Ces exceptions sont effectivement rares. Citons, les plus connues. Le portrait que Barbet Schroeder consacre au général Idi Amin Dada. Pour bien marquer ses distances avec le dictateur africain, le cinéaste intitule son film, « autoportrait ». Sans aller jusqu’à cet détermination catégorique, Jean-Stéphane Bron ouvre son film sur le populiste suisse, l’Expérience Blocher, par un avertissement où il récuse toute lecture louangeuse du film. Façon de réfuter l’idée généralement admise selon laquelle on ne pourrait faire le portrait d’un homme politique sans se ranger à ses côtés.

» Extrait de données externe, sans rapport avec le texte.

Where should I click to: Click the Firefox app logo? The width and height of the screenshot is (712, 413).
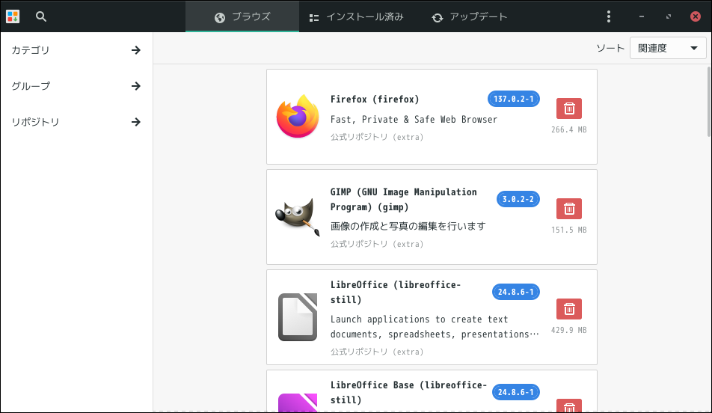pyautogui.click(x=298, y=116)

Le film de Anne Fonteneau est une immersion dans le travail du dirigeant de la CFDT. Il ne comporte aucune critique de sa position de refus de la réforme des retraites proposée par le pouvoir. Il se place délibérément du côté du front unis syndicaliste dans ce combat. D’ailleurs le titre du film, qui reprend ce qui est un des traits dominant de l’engagement politique de la CFDT, le compromis, est significatif à cet égard, même si on pourrait lui opposer que le refus de la réforme en question par la CFDT est tout aussi catégorique que celui de la CGT !
Evaluation
Chronique de la lutte syndicale contre la réforme des retraites, le film a une forte valeur historique. Beaucoup de plans sont appelés à devenir des archives pour les historiens du futur. Un film peut-il rêver meilleure vie post mortem.